(The records)
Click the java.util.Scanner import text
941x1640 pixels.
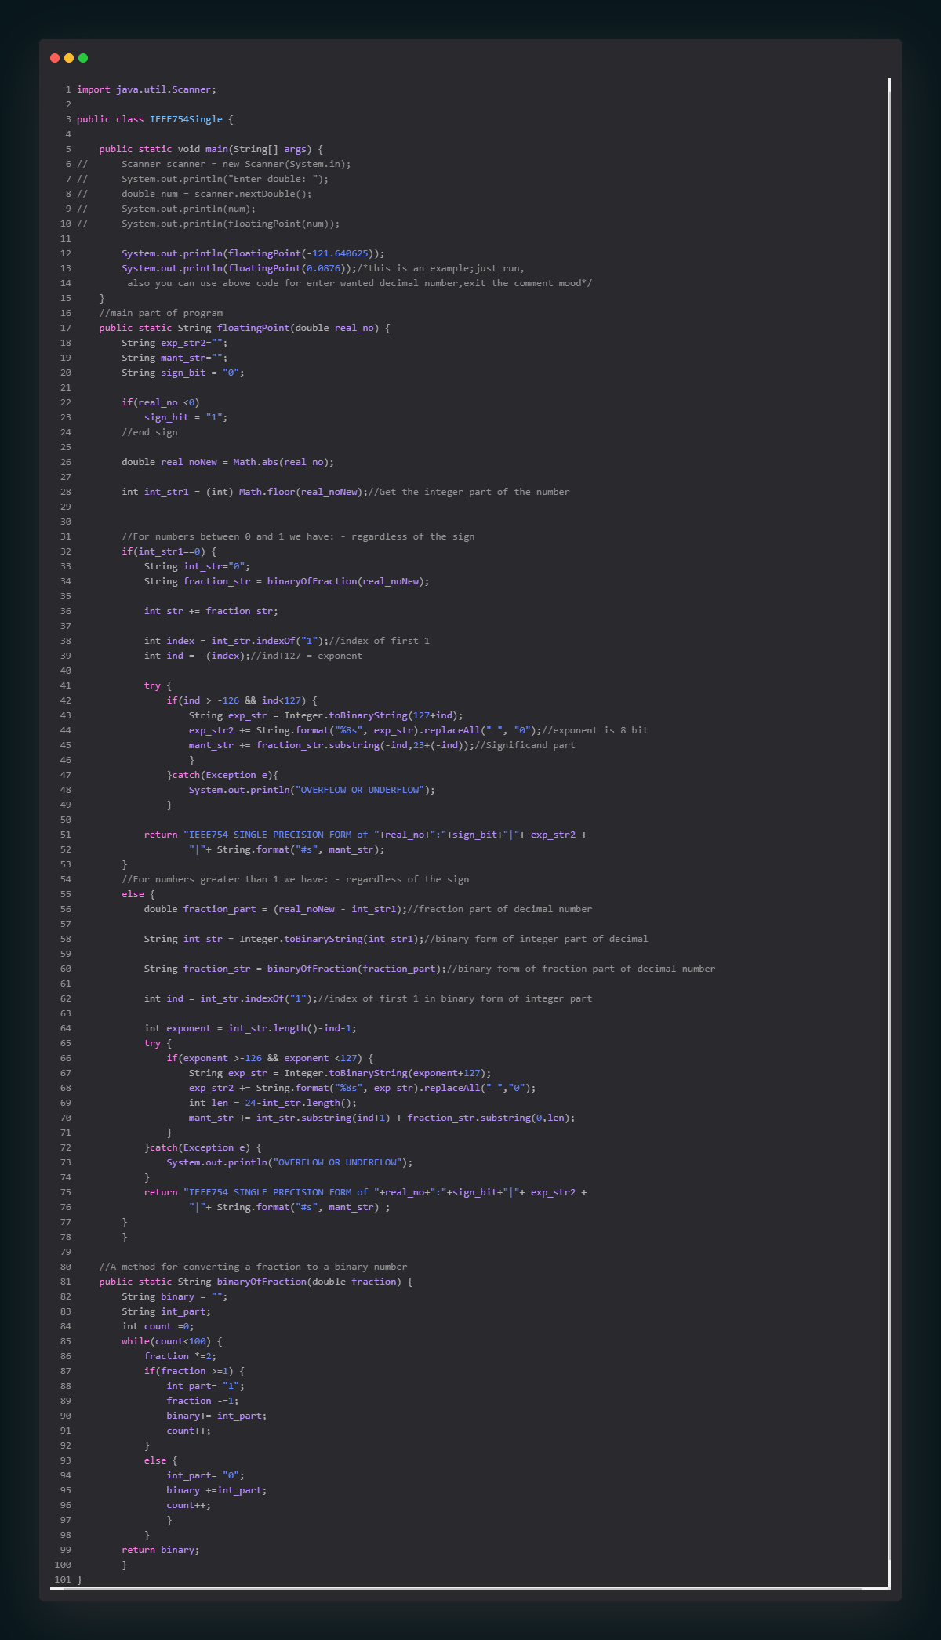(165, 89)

...

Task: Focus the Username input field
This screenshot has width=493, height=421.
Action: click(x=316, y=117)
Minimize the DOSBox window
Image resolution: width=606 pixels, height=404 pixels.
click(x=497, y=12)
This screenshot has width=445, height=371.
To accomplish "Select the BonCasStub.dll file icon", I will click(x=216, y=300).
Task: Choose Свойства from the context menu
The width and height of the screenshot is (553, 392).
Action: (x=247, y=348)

---

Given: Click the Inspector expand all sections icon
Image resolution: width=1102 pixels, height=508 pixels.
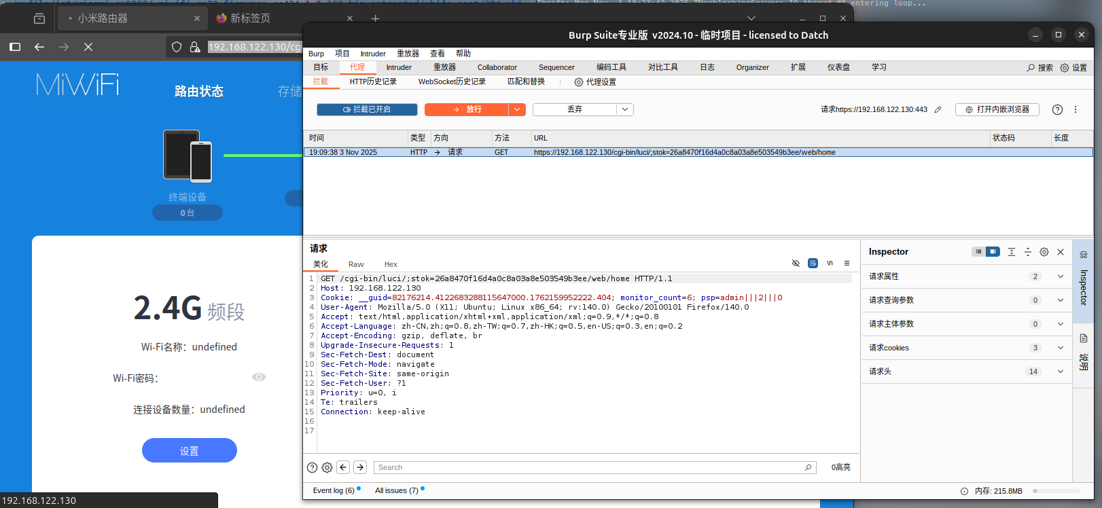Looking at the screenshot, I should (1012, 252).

(To do) The answer is to be one number: the count of lines in the entries containing the string "Task".

(Solution for this exercise) 2